- [TASK STATEMENT] Given the entries that follow, write out exactly the lines starting at the one containing "Task: Open the 方案名称 search field dropdown" and ending at the one containing "You are a computer-use agent. Viewport: 1152px", both ends included, and only those.

- [Stored items]
= Beginning of Section =
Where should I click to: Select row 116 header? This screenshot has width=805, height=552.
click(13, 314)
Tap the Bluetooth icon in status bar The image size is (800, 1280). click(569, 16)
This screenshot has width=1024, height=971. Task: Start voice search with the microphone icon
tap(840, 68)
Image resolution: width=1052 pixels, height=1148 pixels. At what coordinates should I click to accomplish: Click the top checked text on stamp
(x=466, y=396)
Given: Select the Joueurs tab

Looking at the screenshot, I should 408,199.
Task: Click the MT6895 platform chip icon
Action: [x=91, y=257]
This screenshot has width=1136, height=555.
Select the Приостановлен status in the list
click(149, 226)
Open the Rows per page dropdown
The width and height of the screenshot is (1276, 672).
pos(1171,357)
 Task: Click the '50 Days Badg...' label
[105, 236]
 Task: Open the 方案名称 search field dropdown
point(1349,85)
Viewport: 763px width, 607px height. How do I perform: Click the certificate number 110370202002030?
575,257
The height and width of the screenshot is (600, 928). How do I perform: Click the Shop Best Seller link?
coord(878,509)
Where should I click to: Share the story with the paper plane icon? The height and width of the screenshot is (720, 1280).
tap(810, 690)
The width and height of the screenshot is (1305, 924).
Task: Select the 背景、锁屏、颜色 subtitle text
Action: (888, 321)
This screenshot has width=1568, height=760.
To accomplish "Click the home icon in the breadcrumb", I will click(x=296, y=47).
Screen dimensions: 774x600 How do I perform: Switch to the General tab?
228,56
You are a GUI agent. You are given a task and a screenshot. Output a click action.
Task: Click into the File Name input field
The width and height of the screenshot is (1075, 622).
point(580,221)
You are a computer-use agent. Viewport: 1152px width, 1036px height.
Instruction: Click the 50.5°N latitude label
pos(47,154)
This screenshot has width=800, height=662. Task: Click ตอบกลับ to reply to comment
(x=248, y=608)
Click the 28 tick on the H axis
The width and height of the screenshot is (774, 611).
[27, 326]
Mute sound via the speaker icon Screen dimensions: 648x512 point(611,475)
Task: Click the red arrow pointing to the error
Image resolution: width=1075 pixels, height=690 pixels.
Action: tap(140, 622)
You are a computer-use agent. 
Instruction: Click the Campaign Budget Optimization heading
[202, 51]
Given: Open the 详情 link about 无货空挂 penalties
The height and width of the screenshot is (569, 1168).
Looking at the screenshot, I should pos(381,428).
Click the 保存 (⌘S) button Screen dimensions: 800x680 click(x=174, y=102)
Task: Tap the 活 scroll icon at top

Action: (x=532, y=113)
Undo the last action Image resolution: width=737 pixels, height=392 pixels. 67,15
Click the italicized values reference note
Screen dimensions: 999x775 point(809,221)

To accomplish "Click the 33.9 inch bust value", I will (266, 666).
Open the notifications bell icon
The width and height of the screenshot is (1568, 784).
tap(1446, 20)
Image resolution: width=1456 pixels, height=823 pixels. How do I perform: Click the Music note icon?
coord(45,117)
= End of Section =
- [SOLUTION TO THIS PROBLEM]
 Task: Open the 方案名称 search field dropdown
point(1349,85)
Viewport: 763px width, 607px height. How do I perform: Click the certificate number 110370202002030?
575,257
The height and width of the screenshot is (600, 928). How do I perform: Click the Shop Best Seller link?
coord(878,509)
Where should I click to: Share the story with the paper plane icon? The height and width of the screenshot is (720, 1280).
tap(810, 690)
The width and height of the screenshot is (1305, 924).
Task: Select the 背景、锁屏、颜色 subtitle text
Action: (888, 321)
This screenshot has width=1568, height=760.
To accomplish "Click the home icon in the breadcrumb", I will click(x=296, y=47).
Screen dimensions: 774x600 How do I perform: Switch to the General tab?
228,56
You are a GUI agent. You are given a task and a screenshot. Output a click action.
Task: Click into the File Name input field
The width and height of the screenshot is (1075, 622).
point(580,221)
You are a computer-use agent. Viewport: 1152px width, 1036px height.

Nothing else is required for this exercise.